Celestial Poker / Sviten Special
Introduction
This Poker variant is a cross between Five-card Draw and Omaha. Players are dealt five cards each, and a there are five face up shared cards on the table. After the first three shared cards (known as the flop) have been dealt, players can discard some of their hand cards and obtain replacements. The pot is split between the best five-card hand and the best Omaha hand. This mixture of games guarantees action and is normally played quite aggressively.

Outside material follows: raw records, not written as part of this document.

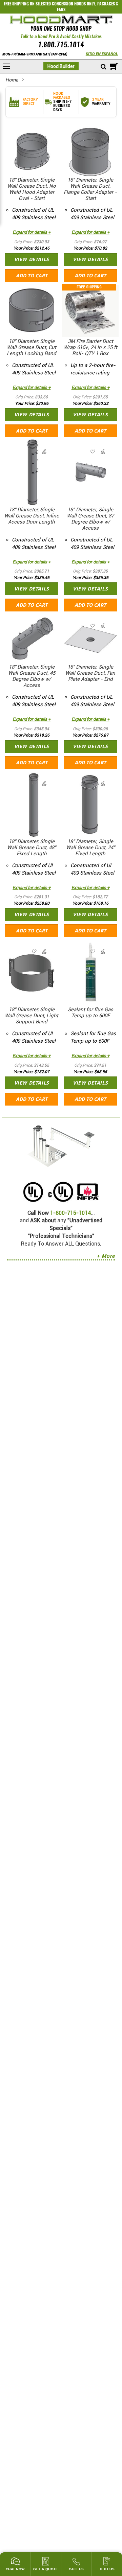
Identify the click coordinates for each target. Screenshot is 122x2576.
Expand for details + (31, 232)
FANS (61, 9)
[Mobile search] (103, 67)
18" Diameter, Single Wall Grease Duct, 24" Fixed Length (90, 847)
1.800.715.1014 (61, 44)
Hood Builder (61, 66)
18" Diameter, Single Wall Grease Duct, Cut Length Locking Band (31, 347)
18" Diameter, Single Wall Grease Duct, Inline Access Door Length (31, 516)
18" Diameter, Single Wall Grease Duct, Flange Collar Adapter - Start (90, 189)
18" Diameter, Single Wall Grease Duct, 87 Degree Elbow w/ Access (90, 519)
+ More (106, 1256)
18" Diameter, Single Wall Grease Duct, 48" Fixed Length (31, 847)
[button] (43, 138)
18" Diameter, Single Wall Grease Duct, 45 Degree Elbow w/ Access (31, 676)
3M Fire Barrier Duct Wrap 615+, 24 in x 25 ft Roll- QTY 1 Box (90, 347)
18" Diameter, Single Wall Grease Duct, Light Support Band (31, 1015)
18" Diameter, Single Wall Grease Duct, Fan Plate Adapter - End (90, 673)
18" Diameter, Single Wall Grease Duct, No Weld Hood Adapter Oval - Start (31, 189)
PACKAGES (106, 3)
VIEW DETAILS (31, 259)
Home (11, 80)
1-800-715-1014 (70, 1213)
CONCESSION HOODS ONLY (73, 3)
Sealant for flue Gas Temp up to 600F (90, 1012)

As reported by Jonas Uebel, this game has become very popular in the Nordic countries under the name Sviten Special, and is widely believed to have originated in 2004 in Anders Bengtsson's legendary Sviten poker club in Stockholm, as described for example on this festival page. However I am told by Sebastién that an identical game was played in French Canada in the 1980's where it was known as Celestial Poker (or in French, Céleste). The 'festival page' article also mentions that a similar game is played in the USA under the rather clumsy name 'Drawmaha'. It may well be that over the course of a quarter century or more this same idea has arisen independently in several widely separated places.
Players, Cards and Stakes
A standard international 52-card deck is used. The optimum number of players is 5 or 6. It is possible for up to 9 to play, but then you often have to recycle cards discarded by the earlier players to be drawn by others.
Players agree the size of the small and big blinds, and the betting limits. Sviten Special is preferably, and in its original format, played as pot limit.
Deal and Betting
As in any form of poker, the cards are shuffled and cut. The structure when it comes to blinds, order of betting and the way the communal cards are dealt are identical to ordinary Texas Hold’em and Omaha.
The player to the dealer's left places the small blind and the player to the small blind's left places the big blind. The dealer then deals five cards to each player, and there is a betting round, beginning with the player to the left of the big blind.
The dealer then burns one card and deals a three-card flop face up to the table. There is a second round of betting in which the player to the left of the dealer acts first.
After the second betting round, each player can discard any number of cards - from zero to five - and receives an equal number of replacement cards from the dealer, as in five card draw poker. If the deck runs out at this point the muck (consisting of earlier players' discards, the burn card, and the cards of any players who folded in the first betting round) is shuffled to form a new deck from which to deal replacement cards to the later players.
The dealer burns one card and deals one card (the turn card) face up to the table. There is a third round of betting beginning with the player to the left of the dealer.
Finally the dealer deals a fifth face up card (the river) to the table, and there is a fourth round of betting beginning with the player to the left of the dealer.
The Showdown
If any betting round results in all players but one folding, the last surviving player immediately takes the pot without showing any cards, and this ends the hand.
If more than one player survives the final round of betting, all surviving players show their cards, and the pot is split between:
- The best five-card poker hand (considering only the five cards held by the player)
- The best Omaha hand, formed of exactly two of the player's cards and exactly three of the face up cards on the table.
Normal poker hand ranking applies. It is of course possible for the same player to win on both criteria, and take the whole pot. However, it is common for the pot to be split.
Variations
A popular variation of Sviten Special allows an extra possibility when exchanging cards. If you decide to exchange only one card, you can ask the dealer to give you a replacement card face up. You can either accept this card, which everyone has seen, or reject it and ask the dealer to deal you another card face down, which you must then accept.
Sebastién describes three versions of the one-card exchange rule played in Celestial Poker in Canada:
- The player simply receives one replacement card that is not shown to the other players and has to accept it - i.e. the same as when exchanging two or more cards. This is rarely played.
- The player is dealt one card face up, which they can reject and take a face-down card in its place, the same as in the Sviten Special variant above.
- The player is dealt two cards face down, keeps one of them without showing it, and discards the rejected card face up. This third version is the most popular.
Sviten Special is most popular to play as pot limit and in cash games. However, there have been successful tournaments of Sviten Special and even some players that like to play it as no limit (but then the game tends to become quite crazy).
Communist Pot is a Celestial Poker variation in which everyone at the table has to place an ante of 5× the big blind. There is no betting round after the first 5 cards are dealt: the dealer immediately deals the three-card flop. The game then continues in the normal way.
There are several Roll Your Own versions of Celestial Poker. The most usual is for each player to reveal one of their five cards when the turn card has been dealt, before the third betting round, and a second when the river card has been dealt, before the final betting round.